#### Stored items
-------------------------
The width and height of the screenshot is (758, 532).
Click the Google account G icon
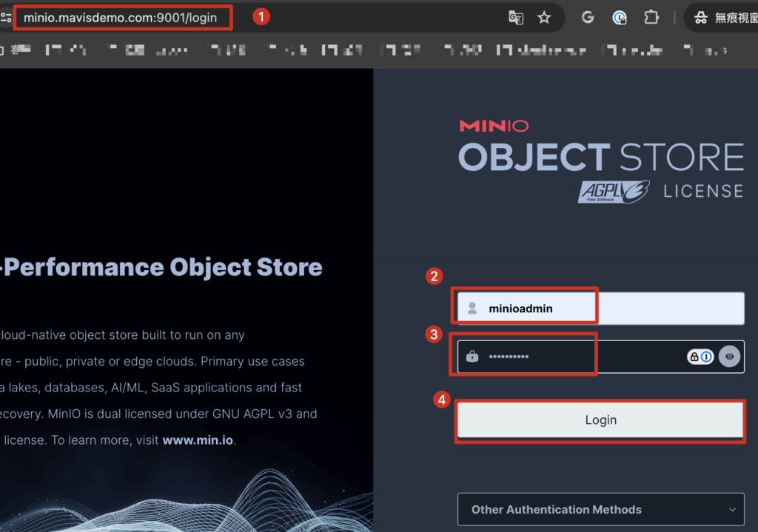[588, 18]
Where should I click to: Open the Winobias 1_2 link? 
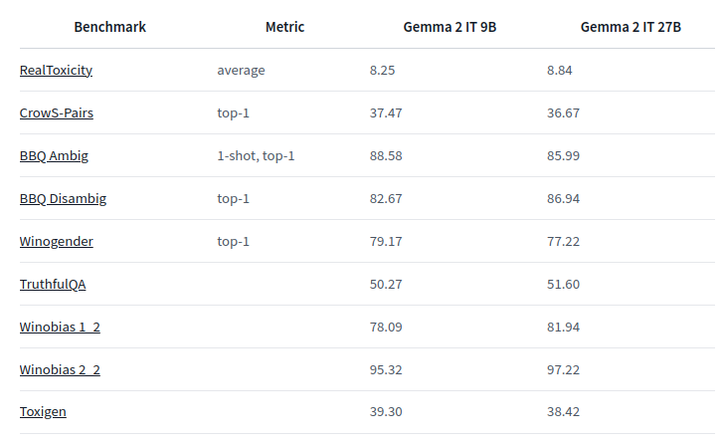60,327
-------------------------
#### Directions
Restate each entry word for word; omit the pictures.

#### The completed task
The width and height of the screenshot is (758, 532).
Click the Google account G icon
[588, 18]
Where should I click to: Open the Winobias 1_2 link? 
60,327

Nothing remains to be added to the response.